Downhill from the hospital a crying man waiting at the Metro station held a cardboard hospital chart and paper package. An orange paper folder discovered papers from a doctor, a lab, a prognosis, a definite definitive defining medical history. It revealed a story about someone dying, a wife, uncle, someone he loved.
He waited in heavy unconditional silence for a green Metro to collect him and his package of fear, loss and regret transporting him down the line. Home. Where he’d spill the contents on a table surrounded by friends and relatives sharing his tale. Loss and hypodermic needles of pain, pleasure, desire, sloth, envy and assorted fabulous conversations laughed.

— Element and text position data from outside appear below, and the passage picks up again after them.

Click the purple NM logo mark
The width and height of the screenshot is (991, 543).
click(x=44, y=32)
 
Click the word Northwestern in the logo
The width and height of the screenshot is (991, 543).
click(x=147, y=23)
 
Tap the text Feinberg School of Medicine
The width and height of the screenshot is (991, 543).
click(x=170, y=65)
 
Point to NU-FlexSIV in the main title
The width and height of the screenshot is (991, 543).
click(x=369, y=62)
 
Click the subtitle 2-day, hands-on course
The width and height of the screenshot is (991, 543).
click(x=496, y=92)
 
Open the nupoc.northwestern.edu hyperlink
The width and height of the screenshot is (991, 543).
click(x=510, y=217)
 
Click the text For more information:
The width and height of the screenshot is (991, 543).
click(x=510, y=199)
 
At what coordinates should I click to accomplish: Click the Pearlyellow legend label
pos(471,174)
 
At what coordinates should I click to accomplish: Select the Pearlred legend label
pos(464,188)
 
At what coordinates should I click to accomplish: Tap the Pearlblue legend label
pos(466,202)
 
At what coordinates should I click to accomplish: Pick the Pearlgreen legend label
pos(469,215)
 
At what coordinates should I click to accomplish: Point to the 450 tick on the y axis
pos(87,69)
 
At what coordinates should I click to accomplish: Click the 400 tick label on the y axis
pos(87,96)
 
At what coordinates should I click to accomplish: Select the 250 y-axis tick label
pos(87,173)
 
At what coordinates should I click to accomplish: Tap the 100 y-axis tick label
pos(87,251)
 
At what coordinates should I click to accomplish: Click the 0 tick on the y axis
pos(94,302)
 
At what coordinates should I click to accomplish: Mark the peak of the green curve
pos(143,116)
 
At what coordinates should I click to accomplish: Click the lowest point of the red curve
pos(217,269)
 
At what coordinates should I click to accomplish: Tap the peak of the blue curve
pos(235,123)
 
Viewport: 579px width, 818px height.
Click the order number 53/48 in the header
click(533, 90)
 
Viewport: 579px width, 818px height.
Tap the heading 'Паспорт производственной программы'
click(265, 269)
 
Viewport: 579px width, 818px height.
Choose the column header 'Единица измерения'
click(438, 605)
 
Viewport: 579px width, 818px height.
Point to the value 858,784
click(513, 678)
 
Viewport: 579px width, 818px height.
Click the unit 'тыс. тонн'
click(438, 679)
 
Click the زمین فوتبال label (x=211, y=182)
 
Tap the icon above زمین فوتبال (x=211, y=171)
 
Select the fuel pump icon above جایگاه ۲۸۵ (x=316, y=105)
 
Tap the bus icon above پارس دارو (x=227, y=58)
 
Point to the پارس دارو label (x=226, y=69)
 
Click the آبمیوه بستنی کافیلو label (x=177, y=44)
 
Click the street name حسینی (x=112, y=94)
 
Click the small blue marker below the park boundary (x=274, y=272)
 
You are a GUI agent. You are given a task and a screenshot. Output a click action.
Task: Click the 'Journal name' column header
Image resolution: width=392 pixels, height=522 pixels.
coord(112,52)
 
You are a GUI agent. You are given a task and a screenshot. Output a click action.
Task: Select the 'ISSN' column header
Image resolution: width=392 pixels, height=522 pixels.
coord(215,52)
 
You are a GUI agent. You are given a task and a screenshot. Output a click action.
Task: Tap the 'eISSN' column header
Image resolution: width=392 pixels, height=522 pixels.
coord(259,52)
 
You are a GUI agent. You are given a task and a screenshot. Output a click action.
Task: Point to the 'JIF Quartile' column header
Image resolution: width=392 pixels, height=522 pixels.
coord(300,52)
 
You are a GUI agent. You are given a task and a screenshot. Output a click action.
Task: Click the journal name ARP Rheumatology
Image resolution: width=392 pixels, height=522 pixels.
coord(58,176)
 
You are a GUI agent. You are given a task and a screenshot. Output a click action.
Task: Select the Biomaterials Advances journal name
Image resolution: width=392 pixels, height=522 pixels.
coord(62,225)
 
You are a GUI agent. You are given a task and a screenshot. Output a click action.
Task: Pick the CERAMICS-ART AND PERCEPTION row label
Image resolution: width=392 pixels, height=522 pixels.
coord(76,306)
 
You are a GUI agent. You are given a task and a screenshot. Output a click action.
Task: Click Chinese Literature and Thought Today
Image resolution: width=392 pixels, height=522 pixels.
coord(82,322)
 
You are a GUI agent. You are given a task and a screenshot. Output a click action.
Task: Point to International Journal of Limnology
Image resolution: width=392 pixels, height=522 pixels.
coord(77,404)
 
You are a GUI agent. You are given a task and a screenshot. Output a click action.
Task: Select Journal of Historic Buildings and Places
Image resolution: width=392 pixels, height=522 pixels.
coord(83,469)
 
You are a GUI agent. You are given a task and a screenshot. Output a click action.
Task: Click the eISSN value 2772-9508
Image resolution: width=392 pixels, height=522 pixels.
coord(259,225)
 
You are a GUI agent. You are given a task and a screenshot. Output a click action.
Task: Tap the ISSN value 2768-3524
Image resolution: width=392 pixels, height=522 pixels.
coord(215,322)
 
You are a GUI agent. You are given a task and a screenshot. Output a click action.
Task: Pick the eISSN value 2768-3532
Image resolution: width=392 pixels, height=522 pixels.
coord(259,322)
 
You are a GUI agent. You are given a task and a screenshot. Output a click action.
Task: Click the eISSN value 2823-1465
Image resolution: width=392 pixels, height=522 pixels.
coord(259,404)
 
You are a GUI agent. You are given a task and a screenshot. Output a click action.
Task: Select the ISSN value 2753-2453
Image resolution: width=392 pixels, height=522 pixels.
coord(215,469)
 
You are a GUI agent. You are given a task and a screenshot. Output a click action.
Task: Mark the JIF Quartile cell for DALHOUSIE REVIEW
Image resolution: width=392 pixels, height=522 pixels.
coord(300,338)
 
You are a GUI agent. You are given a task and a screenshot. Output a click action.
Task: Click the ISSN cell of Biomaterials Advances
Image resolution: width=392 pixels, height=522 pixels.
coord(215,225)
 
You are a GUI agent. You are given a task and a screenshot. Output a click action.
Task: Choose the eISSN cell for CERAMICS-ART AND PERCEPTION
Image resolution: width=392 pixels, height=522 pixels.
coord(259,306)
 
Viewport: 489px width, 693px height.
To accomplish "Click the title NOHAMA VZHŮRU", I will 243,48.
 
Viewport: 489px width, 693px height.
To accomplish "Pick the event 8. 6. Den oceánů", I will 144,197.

A bird pressed itself against a thorn to make herself sing.
A stranger passing the hospital smelled wild roses. A bird sang. He whistled. Bird answered.
The bird’s song were short sharp sounds, a trill, long deep vibrational throated mysteries, harmonic scales, warbling.
“Now I know why the caged bird sings,” whispered an orphan child scrambling across mined fields next to her Cambodian bamboo home.
The man and bird carried on this musical conversation until the bird was satisfied the stranger knew the music. It flew, singing.